TASK: Copy the records word for word, starting with the first line and continuing through the line that contains "The height and width of the screenshot is (867, 1898).".

DATA FOR THIS TASK:

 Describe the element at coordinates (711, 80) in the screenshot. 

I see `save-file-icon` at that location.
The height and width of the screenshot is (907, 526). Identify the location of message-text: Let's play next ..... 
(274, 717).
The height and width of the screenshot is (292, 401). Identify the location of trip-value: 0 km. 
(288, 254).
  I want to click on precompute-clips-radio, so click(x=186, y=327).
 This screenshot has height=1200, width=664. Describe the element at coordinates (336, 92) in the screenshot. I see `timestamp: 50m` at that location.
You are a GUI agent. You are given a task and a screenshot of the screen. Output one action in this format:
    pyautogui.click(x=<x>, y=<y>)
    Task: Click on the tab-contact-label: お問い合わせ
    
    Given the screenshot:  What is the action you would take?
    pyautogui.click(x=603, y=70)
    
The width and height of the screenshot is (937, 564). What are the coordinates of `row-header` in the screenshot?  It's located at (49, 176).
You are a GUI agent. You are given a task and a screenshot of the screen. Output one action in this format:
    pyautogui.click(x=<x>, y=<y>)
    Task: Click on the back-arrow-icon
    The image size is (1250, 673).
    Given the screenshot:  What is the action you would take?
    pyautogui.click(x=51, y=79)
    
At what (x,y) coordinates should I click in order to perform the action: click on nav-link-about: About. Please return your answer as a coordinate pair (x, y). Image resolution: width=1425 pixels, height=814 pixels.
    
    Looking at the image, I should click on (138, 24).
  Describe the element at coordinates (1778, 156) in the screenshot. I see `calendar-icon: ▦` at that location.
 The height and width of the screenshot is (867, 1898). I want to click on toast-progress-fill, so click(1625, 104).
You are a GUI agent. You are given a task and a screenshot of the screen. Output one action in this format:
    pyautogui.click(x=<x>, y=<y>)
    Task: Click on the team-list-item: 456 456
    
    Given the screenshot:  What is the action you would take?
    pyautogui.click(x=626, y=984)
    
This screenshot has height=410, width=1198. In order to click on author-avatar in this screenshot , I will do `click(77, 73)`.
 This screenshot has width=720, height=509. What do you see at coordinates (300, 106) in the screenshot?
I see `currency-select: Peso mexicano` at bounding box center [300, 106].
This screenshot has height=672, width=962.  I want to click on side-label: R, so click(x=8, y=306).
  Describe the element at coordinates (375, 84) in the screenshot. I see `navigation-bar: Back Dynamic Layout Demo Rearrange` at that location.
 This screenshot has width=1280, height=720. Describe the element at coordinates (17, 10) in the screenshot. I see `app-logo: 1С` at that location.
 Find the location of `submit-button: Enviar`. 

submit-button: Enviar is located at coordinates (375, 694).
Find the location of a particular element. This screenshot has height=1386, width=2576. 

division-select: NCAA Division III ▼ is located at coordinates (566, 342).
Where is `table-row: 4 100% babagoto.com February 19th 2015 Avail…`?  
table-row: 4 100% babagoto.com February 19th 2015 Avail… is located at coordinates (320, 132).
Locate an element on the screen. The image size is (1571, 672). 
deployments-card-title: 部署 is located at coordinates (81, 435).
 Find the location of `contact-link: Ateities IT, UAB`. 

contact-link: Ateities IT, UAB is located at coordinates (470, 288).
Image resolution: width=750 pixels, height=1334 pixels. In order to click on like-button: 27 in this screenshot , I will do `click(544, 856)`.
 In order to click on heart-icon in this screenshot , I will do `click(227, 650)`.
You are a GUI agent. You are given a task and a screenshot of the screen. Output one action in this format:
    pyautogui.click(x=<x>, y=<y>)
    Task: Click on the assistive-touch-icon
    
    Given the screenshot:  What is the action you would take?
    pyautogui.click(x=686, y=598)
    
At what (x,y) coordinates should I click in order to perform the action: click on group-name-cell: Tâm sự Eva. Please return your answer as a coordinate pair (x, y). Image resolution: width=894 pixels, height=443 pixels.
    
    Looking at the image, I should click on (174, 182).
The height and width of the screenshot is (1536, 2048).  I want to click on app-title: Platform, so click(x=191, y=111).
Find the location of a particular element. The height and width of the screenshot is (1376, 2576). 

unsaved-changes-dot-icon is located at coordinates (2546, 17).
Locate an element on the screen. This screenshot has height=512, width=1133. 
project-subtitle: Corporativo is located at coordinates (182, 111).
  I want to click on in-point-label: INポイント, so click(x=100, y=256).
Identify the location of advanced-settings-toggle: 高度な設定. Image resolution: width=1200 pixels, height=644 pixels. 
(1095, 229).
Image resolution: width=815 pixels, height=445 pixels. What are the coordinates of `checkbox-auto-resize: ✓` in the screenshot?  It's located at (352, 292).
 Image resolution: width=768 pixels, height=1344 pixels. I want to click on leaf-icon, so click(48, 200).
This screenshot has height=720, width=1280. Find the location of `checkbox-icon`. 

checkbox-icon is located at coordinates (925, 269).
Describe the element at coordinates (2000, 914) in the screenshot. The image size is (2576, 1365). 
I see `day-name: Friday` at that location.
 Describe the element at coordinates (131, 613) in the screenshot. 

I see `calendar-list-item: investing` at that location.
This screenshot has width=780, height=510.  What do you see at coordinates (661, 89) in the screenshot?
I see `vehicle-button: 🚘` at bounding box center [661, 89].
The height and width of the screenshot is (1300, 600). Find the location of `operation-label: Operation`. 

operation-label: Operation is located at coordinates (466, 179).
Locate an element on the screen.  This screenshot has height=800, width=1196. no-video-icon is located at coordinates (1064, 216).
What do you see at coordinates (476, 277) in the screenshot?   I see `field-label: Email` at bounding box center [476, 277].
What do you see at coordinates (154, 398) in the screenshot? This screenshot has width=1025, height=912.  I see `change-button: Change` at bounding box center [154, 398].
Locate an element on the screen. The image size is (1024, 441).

FINISHED EXERCISE:
 Describe the element at coordinates (711, 80) in the screenshot. 

I see `save-file-icon` at that location.
The height and width of the screenshot is (907, 526). Identify the location of message-text: Let's play next ..... 
(274, 717).
The height and width of the screenshot is (292, 401). Identify the location of trip-value: 0 km. 
(288, 254).
  I want to click on precompute-clips-radio, so click(x=186, y=327).
 This screenshot has height=1200, width=664. Describe the element at coordinates (336, 92) in the screenshot. I see `timestamp: 50m` at that location.
You are a GUI agent. You are given a task and a screenshot of the screen. Output one action in this format:
    pyautogui.click(x=<x>, y=<y>)
    Task: Click on the tab-contact-label: お問い合わせ
    
    Given the screenshot:  What is the action you would take?
    pyautogui.click(x=603, y=70)
    
The width and height of the screenshot is (937, 564). What are the coordinates of `row-header` in the screenshot?  It's located at (49, 176).
You are a GUI agent. You are given a task and a screenshot of the screen. Output one action in this format:
    pyautogui.click(x=<x>, y=<y>)
    Task: Click on the back-arrow-icon
    The image size is (1250, 673).
    Given the screenshot:  What is the action you would take?
    pyautogui.click(x=51, y=79)
    
At what (x,y) coordinates should I click in order to perform the action: click on nav-link-about: About. Please return your answer as a coordinate pair (x, y). Image resolution: width=1425 pixels, height=814 pixels.
    
    Looking at the image, I should click on (138, 24).
  Describe the element at coordinates (1778, 156) in the screenshot. I see `calendar-icon: ▦` at that location.
 The height and width of the screenshot is (867, 1898). I want to click on toast-progress-fill, so click(1625, 104).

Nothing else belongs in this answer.